Qu'est-ce qu'être prof, aujourd'hui...?
(Un texte écrit il y a quelques temps...C'est pour ça que Chirac est encore président...Et Sarko ministre !!!)
Je crois que l'enseignement change, en permanence. Pour moi (qui ai 2bip ans) les cours que j'ai eu au collège et au lycée et ceux que je donne aujourd'hui, n'ont plus rien à voir...
Des profs soixante-huitards, oui, il y en a encore quelques uns, mais fais le calcul, beaucoup sont déjà partis en retraite. Et les jeunes profs dont je fais partie, ont développé un esprit critique grâce à l'IUFM, depuis une dizaine d'année. Non pas parce que l'IUFM nous l'a inculqué, mais contre ce que l'IUFM a voulu nous inculquer.
Je connais assez peu de profs faisant directement le trajet licence, concours, enseignement. Moi, j'ai donné des cours à la fac, j'ai fait des remplacements, des cours particuliers (et j'ai aussi travaillé dans une banque, dans un restaurant, dans une boulangerie...). Beaucoup galèrent longtemps comme vacataire, contractuel, avant de rentrer à l'EN. La meilleure des formations, dans ce métier, c'est le terrain. Je crois que les enseignants actuels, du fait qu'il y a peu de places aux concours sont mieux formés qu'avant. Même si ça peut sembler paradoxal.
Ensuite, je suis prof de français.

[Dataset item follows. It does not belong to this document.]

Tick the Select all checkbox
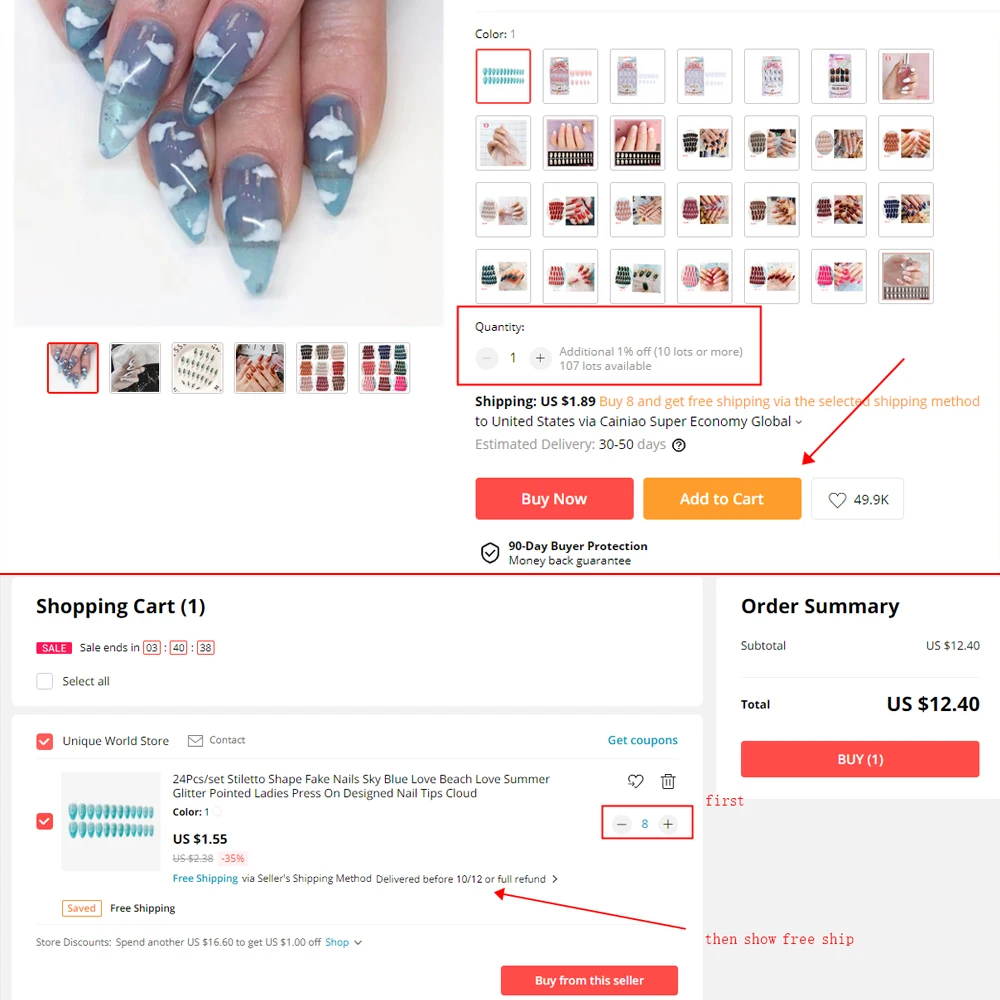This screenshot has height=1000, width=1000. tap(45, 681)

Que dois-je enseigner à mes élèves, si on résume un peu vite ?
- Apprendre à lire, ce qui signifie, au sens large, apprendre à décoder le monde dans lequel nous vivons : lire un texte, mais aussi lire une image, une vidéo. C'est dans les programmes.

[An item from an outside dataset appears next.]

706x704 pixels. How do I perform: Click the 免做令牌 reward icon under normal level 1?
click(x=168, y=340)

- Apprendre à écrire : c'est à dire à s'exprimer par ce biais. Ce qui comporte trois pôles : comprendre le code et être capable de l'utiliser. Comprendre que ce code représente une norme sociale et que savoir l'utiliser représente bien plus qu'une éventuelle bonne note à une dictée...(cette chère dictée presque morte dans les programmes, d'ailleurs), et le troisième pôle, c'est un pôle d'excellence : être capable d'exprimer avec finesse ses idées, grâce à l'écrit. Ce doit être le but ultime, en terme d'écriture.
- Enfin, je dois apprendre à mes élèves la maîtrise du code oral. Là encore, il faut leur faire comprendre les différentes possibilités en la matière, leur faire comprendre que c'est grâce à la maîtrise de ce code qu'il vont donner un image d'eux. A l'IUFM, on parle de savoir-être. Même si c'est un terme à la con, ça représente bien l'idée qu'à l'école on doit apprendre à se conduire en société.
Quand à la culture, il est évident que c'est un de mes buts, personnel, cette fois-ci. Parce que ce n'est pas un but central dans l'éducation à mon grand regret. Du moins, c'est un constat que je fais : quand il m'arrive d'apprendre à des élèves de 5e (12-13 ans) ou de 4e, ce qu'est la Joconde. Il m'arrive de me rendre compte que pour eux, tous les rois de France sont un seul et même Louis XIV, que Chirac cumule les rôles de Premier Ministre et de tous les autres ministres, d'ailleurs, en plus de président (quand ce n'est pas Sarko qui est président, parce qu'on le voit beaucoup plus à la télé...) Quand le 11 novembre est la commémoration des attentats New-yorkais...Et j'en passe...Il y a du boulot...
Vaste programme, donc. Je ne suis pas sûre d'y arriver. Pour deux raisons :
- Il y a une quinzaine d'années il y avait 9-10 de français par semaine en cinquième, par exemple, et aujourd'hui, il n'y en a plus que 4-5...
- Les élèves nous arrivent (en tout cas, là où j'exerce, c'est à dire dans une zone défavorisée socialement) de moins en moins éduqués.
L'écart entre ces deux choses ne permettrait à personne de réaliser la mission qui nous incombe...
Une dernière chose : ce métier est usant. Je ne le ferai pas toute ma vie. J'en ai la certitude depuis que je l'ai commencé. Et cette certitude est renforcée à chaque fois que je rentre dans une salle des profs à l'heure du café. Je ne veux pas devenir aigrie, je ne veux pas me voir recroquevillée sur des pensées qui n'ont plus aucun rapport avec le monde actuel...Car il est clair que c'est le cas de beaucoup de vieux profs...
Voilà...
Ce sont seulement des réflexions, des ébauches de réflexions, même.